In talune aree del Paese, specie nel cosiddetto “Triangolo rosso”, il regolamento di conti con collaborazionisti veri o presunti prolunga le violenze e le uccisioni, a parti invertite, anche nei mesi  seguenti la chiusura formale delle ostilità: un desiderio viscerale, arcaico, di giustizia sommaria che preceda i tempi lunghi dei tribunali e l’attesa deprecata amnistia del 22 giugno 1946, esplode in azioni vessatorie od omicide che colpiscono anche un discreto numero di preti, fino al noto caso del reggiano don Umberto Pessina.

Nelle diocesi dell’Emilia “rossa”, il buon governo complessivamente accreditato dalla storia al Partito di maggioranza non basta a disarmare gli spiriti di una Chiesa che si sente accerchiata.
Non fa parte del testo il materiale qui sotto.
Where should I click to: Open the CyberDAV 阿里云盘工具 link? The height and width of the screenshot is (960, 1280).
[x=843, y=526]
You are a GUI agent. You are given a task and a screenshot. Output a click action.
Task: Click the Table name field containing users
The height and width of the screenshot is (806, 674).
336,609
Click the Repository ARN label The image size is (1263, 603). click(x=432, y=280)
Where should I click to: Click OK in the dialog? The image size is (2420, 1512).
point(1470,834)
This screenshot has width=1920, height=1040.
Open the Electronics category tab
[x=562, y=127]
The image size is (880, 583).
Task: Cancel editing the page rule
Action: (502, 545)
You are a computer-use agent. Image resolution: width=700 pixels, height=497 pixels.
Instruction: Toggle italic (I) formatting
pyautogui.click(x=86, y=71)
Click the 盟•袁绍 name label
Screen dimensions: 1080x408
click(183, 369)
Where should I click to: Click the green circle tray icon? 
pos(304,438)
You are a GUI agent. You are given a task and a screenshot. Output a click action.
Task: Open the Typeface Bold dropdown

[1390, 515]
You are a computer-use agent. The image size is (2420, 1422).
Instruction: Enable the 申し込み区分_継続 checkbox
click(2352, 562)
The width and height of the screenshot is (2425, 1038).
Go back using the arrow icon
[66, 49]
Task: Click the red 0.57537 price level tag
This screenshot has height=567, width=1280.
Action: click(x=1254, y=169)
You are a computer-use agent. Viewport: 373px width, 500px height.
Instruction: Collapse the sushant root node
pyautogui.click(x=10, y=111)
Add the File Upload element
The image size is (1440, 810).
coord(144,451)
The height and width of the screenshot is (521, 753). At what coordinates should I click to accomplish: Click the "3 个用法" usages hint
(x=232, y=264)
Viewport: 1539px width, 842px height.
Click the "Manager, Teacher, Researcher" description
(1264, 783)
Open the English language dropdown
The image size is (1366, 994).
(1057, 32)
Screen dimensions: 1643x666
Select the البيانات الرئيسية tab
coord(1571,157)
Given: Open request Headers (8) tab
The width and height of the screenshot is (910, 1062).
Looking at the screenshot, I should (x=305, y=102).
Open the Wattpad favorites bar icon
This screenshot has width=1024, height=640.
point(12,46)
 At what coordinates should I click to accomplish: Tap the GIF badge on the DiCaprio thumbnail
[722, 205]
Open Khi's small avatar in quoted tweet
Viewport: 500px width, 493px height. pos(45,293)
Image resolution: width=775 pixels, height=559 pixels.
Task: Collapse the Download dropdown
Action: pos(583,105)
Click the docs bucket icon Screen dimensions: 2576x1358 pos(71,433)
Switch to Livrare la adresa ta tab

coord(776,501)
E mentre anche la memoria ufficiale della Resistenza tende a divenire monocromatica, quasi sia stata solo “rossa”, si intuisce – senza qui poter sviluppare oltre il discorso – come mai la chiesa abbia tanto faticato e tardato a riappropriarsi della propria, non indegna, storia di partecipazione a quella pagina resistenziale “luminosa e viva” – così definita nel 1975 da mons. Luigi Dardani, vescovo di Imola[2].

Alessandra Deoriti
Membro della redazione della rivista “Il Regno”.
Referente del gruppo Sostenere, Non Sopportare (EsseNonEsse) di Bologna, aderente alla Rete dei Viandanti


[1] Per questi aspetti, nell’area di Monte Sole, si veda ad es. Margherita Ianelli, Gli zappaterra. Una vita, Baldini-Castoldi, Milano 2002.
[2] Per una più compiuta articolazione del discorso, rinvio al mio saggio “Monte Sole dopo Monte Sole”, in A. Deoriti – G. Turbanti (a cura di), La Chiesa e la memoria divisa del Novecento, Pendragon, Bologna 2016, pp,.293- 351 e, ivi, alla testimonianza di don Giulio Malaguti, pp.353-360.

1 Commento su “DA QUALE RESISTENZA E’ NATA LA REPUBBLICA?”

  1. Come presidente dell’ANPI di Busseto condivido larga parte delle riflessioni contenute nell’articolo, che mi è stato segnalato dall’amico Mario Calidoni.
    Continuate su questa via di ricerca.